Types of Failures That Automatic Recovery Handles
The
following events can cause the coordinating thread or the participant thread
to terminate or hang, thereby requiring automatic recovery:
- System failure of the coordinator
- System failure of a participant
- Network failure
- Termination of the coordinating thread by the administrator
- Termination of the participant thread by the administrator
Administrator's Role in Automatic Recovery
The only role of the administrator
in automatic recovery is to bring the coordinator or participant (or both)
back online after a system or network failure.
Important:
A slow network cannot, and should not, trigger automatic recovery.
None of the recovery mechanisms described here go into effect unless a coordinator
system fails, a network fails, or the administrator terminates the coordinating
thread.

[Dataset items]
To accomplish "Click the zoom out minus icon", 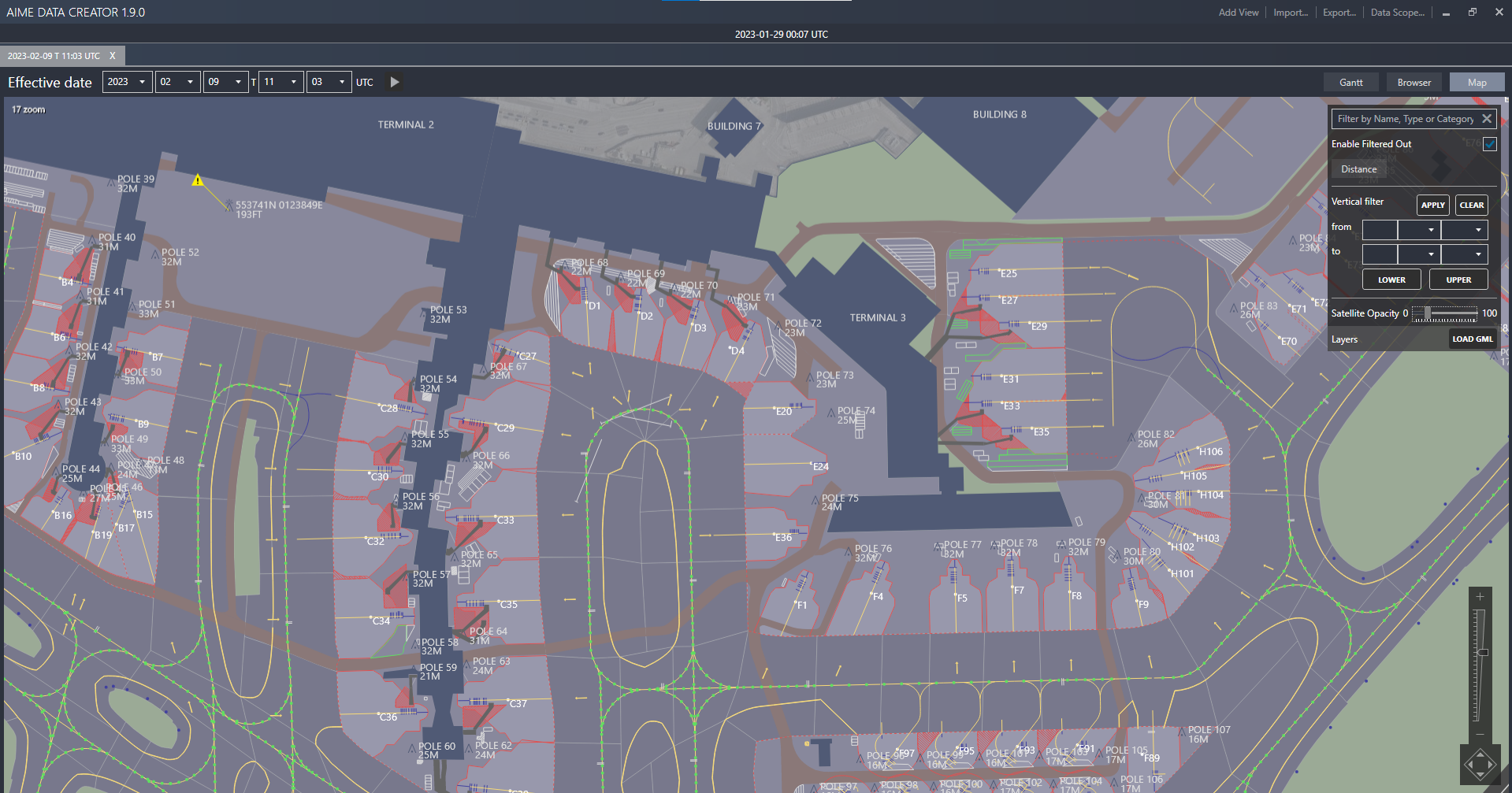I will pos(1480,734).
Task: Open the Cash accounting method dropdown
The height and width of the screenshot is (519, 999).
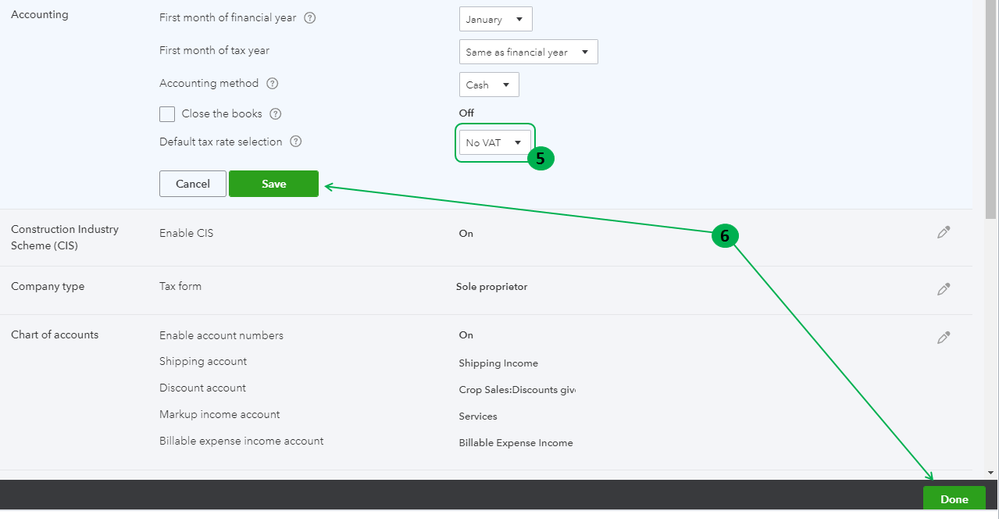Action: 489,85
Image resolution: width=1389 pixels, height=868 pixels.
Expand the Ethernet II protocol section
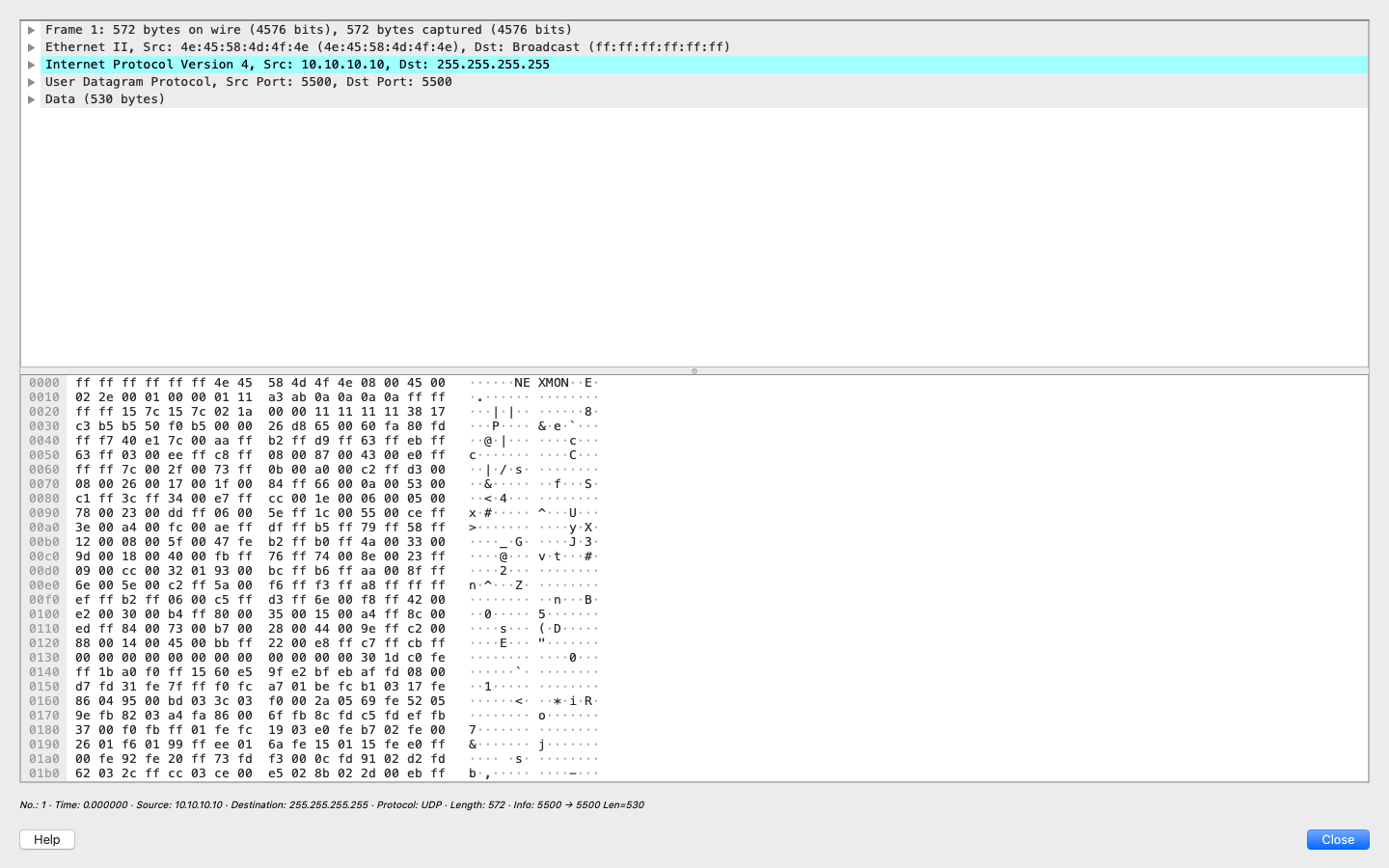pyautogui.click(x=32, y=47)

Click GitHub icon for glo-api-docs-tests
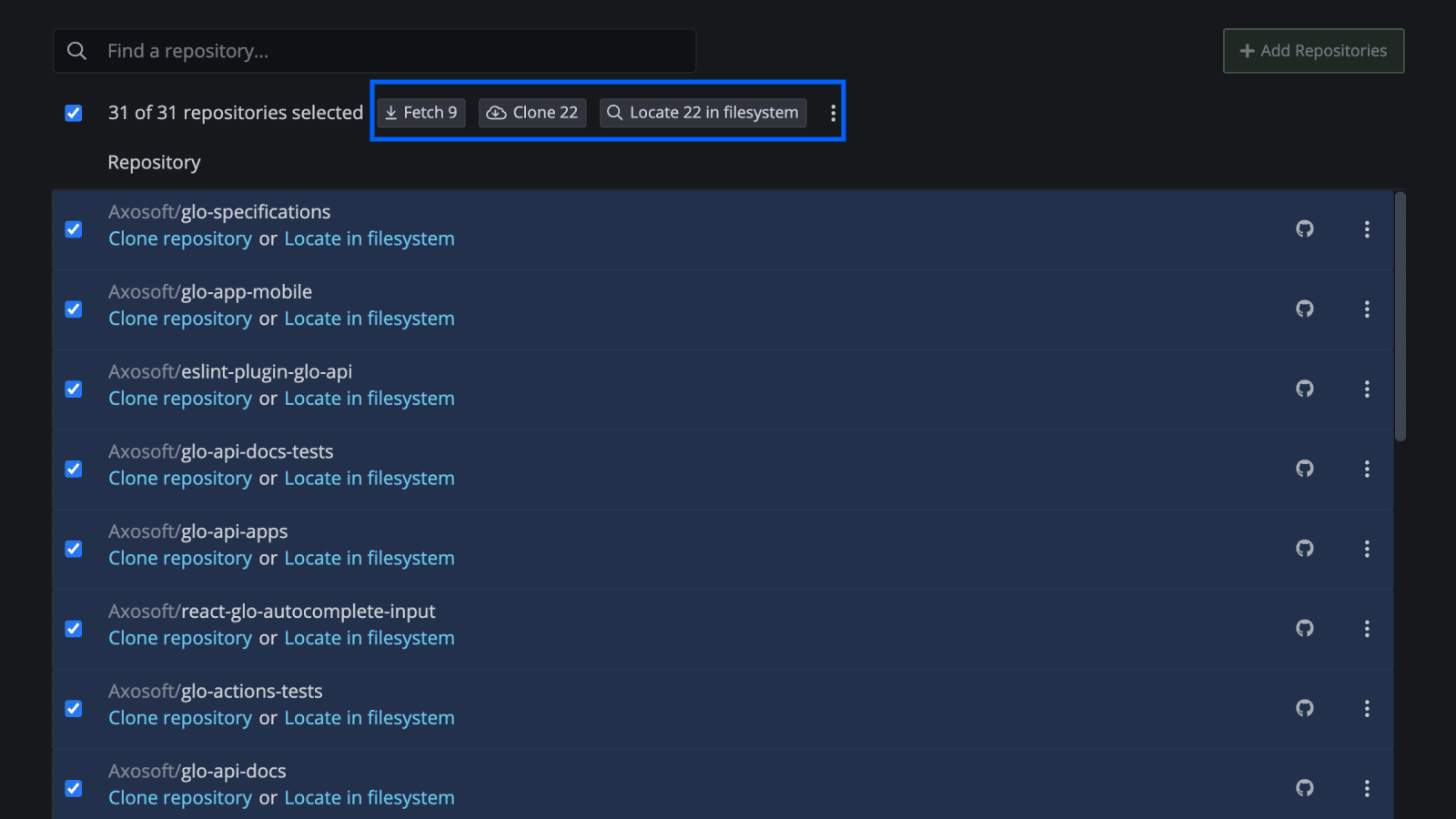pos(1305,469)
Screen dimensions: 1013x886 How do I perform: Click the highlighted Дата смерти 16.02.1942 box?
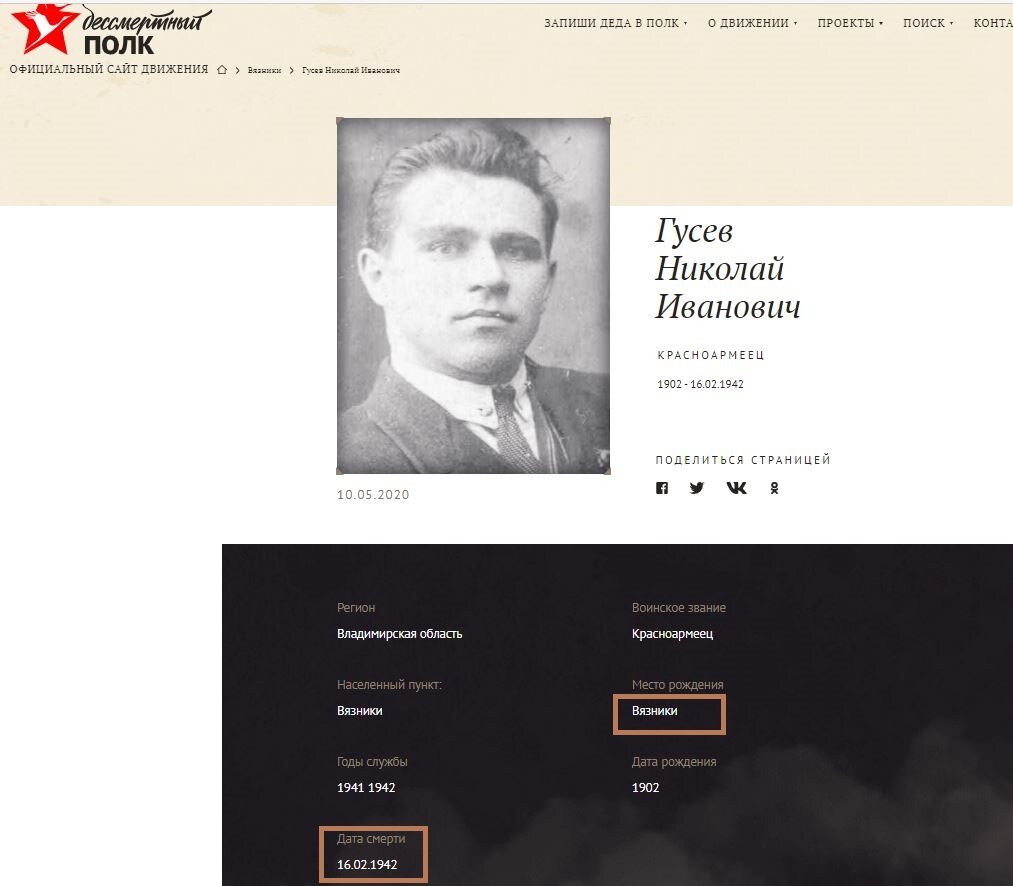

→ **TASK REQUIREMENTS**
1. State whether each statement below agrees with the passage on automatic recovery, answering yes or no and quoting the words of the passage that decide it: (a) A network failure is one of the events that can require automatic recovery. (b) A slow network can trigger automatic recovery. (c) The administrator's only role in automatic recovery is bringing the coordinator or participant back online after a system or network failure.
2. Write out the part of the passage on automatic recovery between "Types of Failures" and "or network failure.", inclusive.

→ **SOLVED TASKS**
1.
(a) Yes: "Network failure"
(b) No: "A slow network cannot, and should not, trigger automatic recovery."
(c) Yes: "The only role of the administrator in automatic recovery is to bring the coordinator or participant (or both) back online after a system or network failure."

2.
Types of Failures That Automatic Recovery Handles
The
following events can cause the coordinating thread or the participant thread
to terminate or hang, thereby requiring automatic recovery:
- System failure of the coordinator
- System failure of a participant
- Network failure
- Termination of the coordinating thread by the administrator
- Termination of the participant thread by the administrator
Administrator's Role in Automatic Recovery
The only role of the administrator
in automatic recovery is to bring the coordinator or participant (or both)
back online after a system or network failure.